Sun Microsystems on April 29 showed that it
continues to reinvent itself in its chosen open-source image by introducing new
software development tools and professional storage services for the
open-source storage developer community.
The company has identified what it sees as a "radical transformation to
the open storage era," since it contends that more and more companies are
looking to avoid vendor lock-in in the administration of new data storage
systems in new and refurbished data centers.
The idea of "open storage" is not a new one. Disparate companies such
as SGI, Dot Hill Systems (a former Sun OEM partner) and the
aptly named Open Storage Solutions have already claimed part of that original
stake, but Sun is the largest IT company to date to embrace the full
open-source software stack in a RAID array system.
Sun claims that an average developer can construct a storage server in 10
minutes or less using the following new tools, which include how-to videos and
an accompanying step-by-step online guidebook:
"Building a OpenSolaris Storage Server"—A how-to recipe intended to
familiarize developers with the simple commands in Solaris for performing data
management tasks, such as ZFS (Zettabyte File System) , NFS
(Network File System), CIFS (Common Internet File System) and COMSTAR. For more
information, go here.
"Building a Network-Attached Storage (NAS) Appliance"—This how-to
recipe describes the steps required to build an NAS device with the OpenSolaris
operating system. Go here for more
information.
In addition, Sun said it has expanded its online and phone service capabilities
to speed open storage application development. The company said it would answer
questions ranging from open storage architectural design for a proprietary
system to data migration needs. More detail is available here.

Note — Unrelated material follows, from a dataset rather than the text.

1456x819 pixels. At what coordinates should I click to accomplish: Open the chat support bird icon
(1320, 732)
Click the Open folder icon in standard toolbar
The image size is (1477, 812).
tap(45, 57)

Since Sun released OpenSolaris in November 2004, the operating system's
development community has grown to about 3,000 members working on about 30
specific improvement projects, a Sun spokesperson told eWEEK.
The company's foundation for all this to-be-developed software is centered on
the industrial-strength, 48-drive Sun Fire x4500 "Thumper" storage
server—which Sun touts as the world's first hybrid server/storage data
server—and the Solaris ZFS file system within OpenSolaris. However, Sun says it
will work with virtually any kind of hardware in setting up an open-source
storage system.
New Sun storage Senior Vice President Jon Benson, in one of his first
interviews since taking over his new job, told eWEEK that every data system has
to have the servers, the networking and the storage hardware to get started,
but the software stack "is actually what sets the personality for what's
under the covers."
"A major benefit [of using the open-source software stack] is that you can
reprovision a lot of your capital equipment across your environment without
having to invest a ton of money in training, new capital or in those kinds of
things," Benson said. "This is a good secondary benefit of a system
where the control points are sitting in a software stack—which, by the way,
being open, there are communities contributing and adding to that—plus, there's
the ability of the user to customize some of that, so he can be competitive in
his particular marketplace."
Most of the storage industry is still closed and proprietary, with most
customers locked in to one particular vendor, said John Fowler, executive vice
president of Sun's Systems Group.
"The storage industry is undergoing a radical transformation that
parallels what servers went through a decade ago," Fowler said. "Solaris
OS, ZFS … and the work of the OpenSolaris storage community [are providing]
rock-solid, enterprise-class scalability and value. The use of open platforms
allows developers to repurpose and reuse hardware through the simple addition
of new software—something not offered by proprietary solutions."